Progressive radicals, feeling their oats, were prepared to rejoice heartily and even strew a few rose petals at the senator’s feet had he yielded to them following the Lieberman-Lamont primary, which was won by progressive heartthrob Ned Lamont. Mr. Lieberman, however, was not prepared to go quietly into that good night of whipped politicians; and so, having lost the primary, he challenged Mr. Lamont in a three way general election – and won.

This was not the way to win friends and influence Connecticut progressives. If the progressive movement in Connecticut had an imam in it, a political fatwa would have been urged against Mr. Lieberman by progressives such as former Lamont campaign director Tom Swan, the head of the far left Connecticut Citizens Action Group (CCAG).

Mr. Lieberman’s political activity in the senate following his general election defeat of Mr. Lamont has only enraged the progressives further. While Mr. Lieberman, a professed Independent, has caucused with Democrats in the Senate, he has, on some issues of importance to progressives -- war and peace, for example -- gone his own way. Mr. Lieberman’s primary loss to Mr. Lamont , the senator claimed, liberated him to be his own man. In this, he has followed in the wake of another party-independent, former senator and governor, no-man-but-yours Lowell Weicker, infamous for using his party as a foil to advance his own political interests.

Now comes what may be Mr. Lieberman’s final bow-out blow – a possible endorsement of Republican Chris Shays for Mr. Lieberman’s’ soon to be open seat. According to a recent report in “The Hill,” Mr. Shays, who has announced he intends to challenge in a Republican primary former WWE CEO Linda McMahon, is a longtime friend and colleague of Mr. Lieberman.

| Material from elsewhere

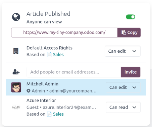Click Mitchell Admin's avatar picture
Screen dimensions: 152x127
[16, 87]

Mr. Lieberman does carry some weight in what used to be called moderate wing of the Democratic Party, but in recent years that wing has been clipped by lean and hungry progressives, even as the moderate wing of the Republican Party has moved rightward. The political gap between Republicans and Democrats over the past couple of decades has not become deeper or wider; but as bridges continue to be burned, the gap becomes more and more unbridgeable. Friendly gestures across the political aisle are now considered treacherous displays of near treason by those in warring camps with knives in their brains. The vital center now has been cleft in two. There are two moderate centers, a remnant in New England within the Republican Party and a Southern moderate faction within the Democratic Party.

Mr. Shays is part of New England’s nearly vanished moderate Republican nub, and though he has said his eyes are fixed on the general election prize, he must get over the hump of a primary to compete in a general election. A world has changed since Mr. Shays last strutted his moderation in the U.S. House of Representatives. Losing a race to present U.S. Rep. Jim Himes in 2008, Mr. Shays, who following his defeat left Connecticut for points south, became the last Republican moderate in New England, the first time in almost 150 years that no Republican represented the New England states in the nation’s capital.

Some have accused Mr. Shays of being a carpetbagger, a foolish claim easily disposed of. The real sticking point is that, the political vectors having changed radically since Mr. Shays left the congress, time may have made of moderation a pointless exercise in futility.

Where is the point where a moderate may safely stand as Connecticut and the union both totter towards a Grecian denouement?